EXERCISE DESCRIPTION: Return the entries in full, exactly as written.

------ ENTRIES SHOWN ------

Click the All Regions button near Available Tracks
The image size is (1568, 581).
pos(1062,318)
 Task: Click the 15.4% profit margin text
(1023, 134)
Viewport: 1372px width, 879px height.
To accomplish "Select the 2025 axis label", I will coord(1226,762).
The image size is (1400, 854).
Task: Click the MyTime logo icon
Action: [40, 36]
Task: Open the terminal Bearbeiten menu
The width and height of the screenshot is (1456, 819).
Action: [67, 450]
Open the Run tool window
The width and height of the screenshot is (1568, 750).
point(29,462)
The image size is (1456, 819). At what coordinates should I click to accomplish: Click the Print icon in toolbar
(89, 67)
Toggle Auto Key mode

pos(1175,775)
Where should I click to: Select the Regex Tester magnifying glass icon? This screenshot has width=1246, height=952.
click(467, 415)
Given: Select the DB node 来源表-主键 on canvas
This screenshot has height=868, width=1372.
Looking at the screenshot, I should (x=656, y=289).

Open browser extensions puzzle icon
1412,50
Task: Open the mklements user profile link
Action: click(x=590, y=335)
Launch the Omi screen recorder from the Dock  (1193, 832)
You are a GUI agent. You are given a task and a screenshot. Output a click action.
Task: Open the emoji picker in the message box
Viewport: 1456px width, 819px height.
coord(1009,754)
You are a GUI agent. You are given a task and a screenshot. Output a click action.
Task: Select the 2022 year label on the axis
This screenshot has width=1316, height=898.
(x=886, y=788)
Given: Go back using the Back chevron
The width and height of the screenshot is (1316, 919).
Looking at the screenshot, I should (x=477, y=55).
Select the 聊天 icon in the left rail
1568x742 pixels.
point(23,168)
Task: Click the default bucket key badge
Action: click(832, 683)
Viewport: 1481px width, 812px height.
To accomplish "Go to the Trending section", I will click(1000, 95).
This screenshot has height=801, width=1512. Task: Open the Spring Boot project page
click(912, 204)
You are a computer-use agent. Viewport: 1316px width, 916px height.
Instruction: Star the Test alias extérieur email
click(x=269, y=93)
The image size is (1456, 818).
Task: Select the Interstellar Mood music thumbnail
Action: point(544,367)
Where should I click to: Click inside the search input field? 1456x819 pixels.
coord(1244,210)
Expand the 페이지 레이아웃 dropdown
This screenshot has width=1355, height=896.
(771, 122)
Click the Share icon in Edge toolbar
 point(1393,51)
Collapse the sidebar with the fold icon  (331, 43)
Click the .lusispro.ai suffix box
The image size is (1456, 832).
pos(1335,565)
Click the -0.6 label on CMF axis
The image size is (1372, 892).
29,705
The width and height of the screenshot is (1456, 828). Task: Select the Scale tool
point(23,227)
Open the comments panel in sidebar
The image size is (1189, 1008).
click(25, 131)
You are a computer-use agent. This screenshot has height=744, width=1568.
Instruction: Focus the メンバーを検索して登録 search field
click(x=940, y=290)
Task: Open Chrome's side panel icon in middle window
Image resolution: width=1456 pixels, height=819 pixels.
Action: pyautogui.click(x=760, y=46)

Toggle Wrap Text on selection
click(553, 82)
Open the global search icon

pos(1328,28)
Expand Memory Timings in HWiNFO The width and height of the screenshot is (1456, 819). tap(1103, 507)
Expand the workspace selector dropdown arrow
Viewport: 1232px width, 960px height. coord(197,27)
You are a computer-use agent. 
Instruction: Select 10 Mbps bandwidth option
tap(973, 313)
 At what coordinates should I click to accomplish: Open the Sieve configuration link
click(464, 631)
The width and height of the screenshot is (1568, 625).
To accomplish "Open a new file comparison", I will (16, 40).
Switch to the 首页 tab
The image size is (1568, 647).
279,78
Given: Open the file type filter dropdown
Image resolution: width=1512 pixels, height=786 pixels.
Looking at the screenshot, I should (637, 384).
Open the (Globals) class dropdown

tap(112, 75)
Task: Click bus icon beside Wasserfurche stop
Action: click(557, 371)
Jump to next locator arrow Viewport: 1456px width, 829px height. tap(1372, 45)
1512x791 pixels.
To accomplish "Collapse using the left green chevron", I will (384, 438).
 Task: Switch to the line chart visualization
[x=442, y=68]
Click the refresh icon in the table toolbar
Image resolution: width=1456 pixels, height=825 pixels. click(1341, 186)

------

EXPECTED OUTPUT:
Click the All Regions button near Available Tracks
The image size is (1568, 581).
pos(1062,318)
 Task: Click the 15.4% profit margin text
(1023, 134)
Viewport: 1372px width, 879px height.
To accomplish "Select the 2025 axis label", I will coord(1226,762).
The image size is (1400, 854).
Task: Click the MyTime logo icon
Action: [40, 36]
Task: Open the terminal Bearbeiten menu
The width and height of the screenshot is (1456, 819).
Action: [67, 450]
Open the Run tool window
The width and height of the screenshot is (1568, 750).
point(29,462)
The image size is (1456, 819). At what coordinates should I click to accomplish: Click the Print icon in toolbar
(89, 67)
Toggle Auto Key mode

pos(1175,775)
Where should I click to: Select the Regex Tester magnifying glass icon? This screenshot has width=1246, height=952.
click(467, 415)
Given: Select the DB node 来源表-主键 on canvas
This screenshot has height=868, width=1372.
Looking at the screenshot, I should (x=656, y=289).

Open browser extensions puzzle icon
1412,50
Task: Open the mklements user profile link
Action: click(x=590, y=335)
Launch the Omi screen recorder from the Dock  (1193, 832)
You are a GUI agent. You are given a task and a screenshot. Output a click action.
Task: Open the emoji picker in the message box
Viewport: 1456px width, 819px height.
coord(1009,754)
You are a GUI agent. You are given a task and a screenshot. Output a click action.
Task: Select the 2022 year label on the axis
This screenshot has width=1316, height=898.
(x=886, y=788)
Given: Go back using the Back chevron
The width and height of the screenshot is (1316, 919).
Looking at the screenshot, I should (x=477, y=55).
Select the 聊天 icon in the left rail
1568x742 pixels.
point(23,168)
Task: Click the default bucket key badge
Action: click(832, 683)
Viewport: 1481px width, 812px height.
To accomplish "Go to the Trending section", I will click(1000, 95).
This screenshot has height=801, width=1512. Task: Open the Spring Boot project page
click(912, 204)
You are a computer-use agent. Viewport: 1316px width, 916px height.
Instruction: Star the Test alias extérieur email
click(x=269, y=93)
The image size is (1456, 818).
Task: Select the Interstellar Mood music thumbnail
Action: point(544,367)
Where should I click to: Click inside the search input field? 1456x819 pixels.
coord(1244,210)
Expand the 페이지 레이아웃 dropdown
This screenshot has width=1355, height=896.
(771, 122)
Click the Share icon in Edge toolbar
 point(1393,51)
Collapse the sidebar with the fold icon  (331, 43)
Click the .lusispro.ai suffix box
The image size is (1456, 832).
pos(1335,565)
Click the -0.6 label on CMF axis
The image size is (1372, 892).
29,705
The width and height of the screenshot is (1456, 828). Task: Select the Scale tool
point(23,227)
Open the comments panel in sidebar
The image size is (1189, 1008).
click(25, 131)
You are a computer-use agent. This screenshot has height=744, width=1568.
Instruction: Focus the メンバーを検索して登録 search field
click(x=940, y=290)
Task: Open Chrome's side panel icon in middle window
Image resolution: width=1456 pixels, height=819 pixels.
Action: pyautogui.click(x=760, y=46)

Toggle Wrap Text on selection
click(553, 82)
Open the global search icon

pos(1328,28)
Expand Memory Timings in HWiNFO The width and height of the screenshot is (1456, 819). tap(1103, 507)
Expand the workspace selector dropdown arrow
Viewport: 1232px width, 960px height. coord(197,27)
You are a computer-use agent. 
Instruction: Select 10 Mbps bandwidth option
tap(973, 313)
 At what coordinates should I click to accomplish: Open the Sieve configuration link
click(464, 631)
The width and height of the screenshot is (1568, 625).
To accomplish "Open a new file comparison", I will (16, 40).
Switch to the 首页 tab
The image size is (1568, 647).
279,78
Given: Open the file type filter dropdown
Image resolution: width=1512 pixels, height=786 pixels.
Looking at the screenshot, I should (637, 384).
Open the (Globals) class dropdown

tap(112, 75)
Task: Click bus icon beside Wasserfurche stop
Action: click(557, 371)
Jump to next locator arrow Viewport: 1456px width, 829px height. tap(1372, 45)
1512x791 pixels.
To accomplish "Collapse using the left green chevron", I will (384, 438).
 Task: Switch to the line chart visualization
[x=442, y=68]
Click the refresh icon in the table toolbar
Image resolution: width=1456 pixels, height=825 pixels. click(1341, 186)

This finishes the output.